I get what you mean w/r/t Zappa's lyrics, but the difference is that Yes never really forced you to pay attention to them the way Zappa does. I agree that in his better moments the lyrics are easy to ignore, but so much of Zappa's catalogue is stuff like "Bobby Brown Goes Down" or "Sy Borg" or "He's So Gay" where the lyrics are clearly the focal point.
― frogbs, Wednesday, 8 August 2012 21:48 (thirteen years ago)
And there's almost nothing to pay attention to otherwise. I meant to add that.
Oh man, "Sy Borg." Joe's Garage is really where I decamp the Zappa train. I would assume Ike Willis was okay with those lyrics, or at least okay with the paycheck he was getting, but jeez...
― Ermahgerd Thomas (Dan Peterson), Wednesday, 8 August 2012 22:14 (thirteen years ago)

Supplied material ▸
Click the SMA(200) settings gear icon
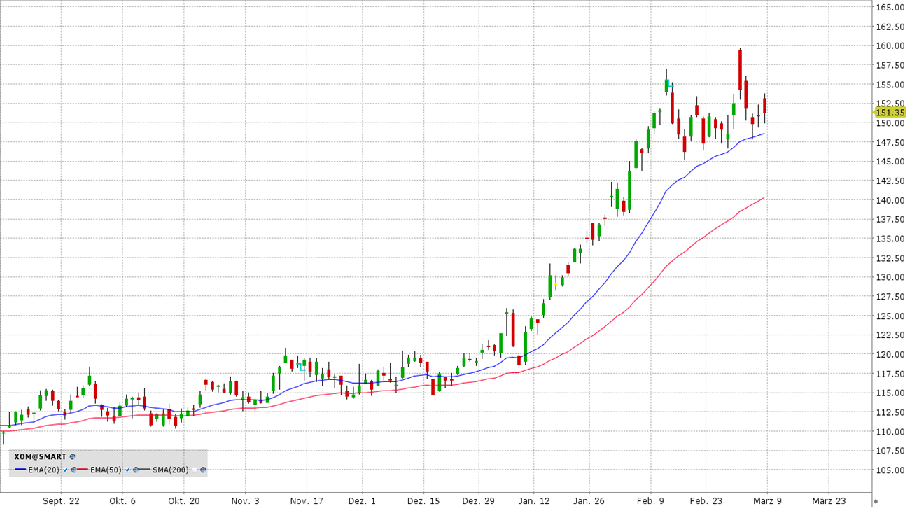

Exercise set ▸
1 - From the discussion of Zappa's lyrics, reproduce the passage starting at "I get what you" and ending at "22:14 (thirteen years ago)".
2 - In the discussion of Zappa's lyrics, on which album does the post signed Ermahgerd Thomas say its writer decamps the Zappa train?

Expected outputs ▸
1 -
I get what you mean w/r/t Zappa's lyrics, but the difference is that Yes never really forced you to pay attention to them the way Zappa does. I agree that in his better moments the lyrics are easy to ignore, but so much of Zappa's catalogue is stuff like "Bobby Brown Goes Down" or "Sy Borg" or "He's So Gay" where the lyrics are clearly the focal point.
― frogbs, Wednesday, 8 August 2012 21:48 (thirteen years ago)
And there's almost nothing to pay attention to otherwise. I meant to add that.
Oh man, "Sy Borg." Joe's Garage is really where I decamp the Zappa train. I would assume Ike Willis was okay with those lyrics, or at least okay with the paycheck he was getting, but jeez...
― Ermahgerd Thomas (Dan Peterson), Wednesday, 8 August 2012 22:14 (thirteen years ago)

2 - Joe's Garage